+++ Reading text +++

Department of Biochemistry, West Virginia University, Morgantown, WV, 26506, USA.
The Marry Babb Randolph Cancer Center, School of Medicine, West Virginia University, Morgantown, WV 26506, USA.



Dysregulated receptor tyrosine kinase (RTK) signaling is a common occurrence in basal-like and triple-negative breast cancer (BTBC). As a result, RTK-targeting therapies have been initiated but proved difficult, mainly owing to the multiplicity of dysregulated RTKs. Hence, targeting master regulators of RTK signaling might alleviate this obstacle. Before that, however, defining the mechanism of such molecules is required. In this report, we show that the Src homology phosphotyrosyl phosphatase 2 (SHP2) is a master regulator of RTK expression and signaling in BTBC.


Xenograft tumor growth studies were used to determine the effect of SHP2 inhibition on tumorigenesis and/or metastasis. Cell proliferation rate, anchorage-independent growth, mammosphere formation, and ALDEFLUOR assays were used to compare the relative functional importance of SHP2 and the epidermal growth factor receptor (EGFR) in BTBC cells. Immunohistochemistry and immunofluorescence analyses were used to determine the state of SHP2 and EGFR coexpression in BTBC. Analysis of mitogenic and cell survival signaling was performed to show SHP2's role in signaling by multiple RTKs.


Inhibition of SHP2 in BTBC cells suppresses their tumorigenic and metastatic properties. Because EGFR is the most commonly dysregulated RTK in BTBC, we first tested the effect of SHP2 inhibition on EGFR signaling and found that SHP2 is important not only for mediation of the Ras/extracellular signal-regulated kinase and the phosphatidyl inositol 3-kinase/Akt signaling pathways but also for the expression of the receptor itself. The existence of a tight association between SHP2 and EGFR expression in tumors and cell lines further suggested the importance of SHP2 in EGFR expression. Comparison of relative biological significance showed the superiority of SHP2 inhibition over that of EGFR, suggesting the existence of additional RTKs regulated by SHP2. Indeed, we found that the expression as well as the signaling efficiency of c-Met and fibroblast growth factor receptor 1, two other RTKs known to be dysregulated in BTBC, are SHP2-dependent. To our knowledge, this is the first demonstration of SHP2 acting both upstream and downstream of RTKs to promote signaling.


SHP2 upregulates the expression and signaling of multiple RTKs to promote BTBC. These findings provide a mechanistic explanation for the superiority of SHP2 inhibition in BTBC.

+++ Collected data +++

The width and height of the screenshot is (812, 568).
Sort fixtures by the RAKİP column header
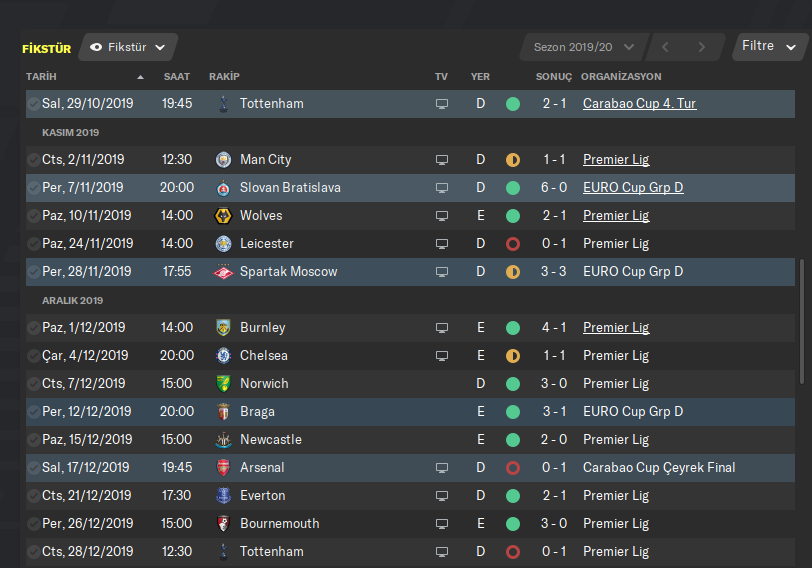pyautogui.click(x=224, y=77)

+++

Directions
- 1) Answer these questions from the SHP2 abstract:
(a) Which RTK does the abstract call the most commonly dysregulated one in BTBC?
(b) Which analyses were used to determine the state of SHP2 and EGFR coexpression?
(c) Besides EGFR, which two RTKs were found to depend on SHP2 for their expression and signaling?
- 2) According to the SHP2 abstract, which assays were used to compare the relative functional importance of SHP2 and EGFR in BTBC cells? List every one.
- 3) Repeat the stretch of the SHP2 abstract from "Department of Biochemistry, West" through "WV 26506, USA.", word for word.

Your responses
- 1)
(a) The epidermal growth factor receptor (EGFR).
(b) Immunohistochemistry and immunofluorescence analyses.
(c) c-Met and fibroblast growth factor receptor 1.

- 2)
- Cell proliferation rate
- Anchorage-independent growth
- Mammosphere formation
- ALDEFLUOR assays

- 3)
Department of Biochemistry, West Virginia University, Morgantown, WV, 26506, USA.
The Marry Babb Randolph Cancer Center, School of Medicine, West Virginia University, Morgantown, WV 26506, USA.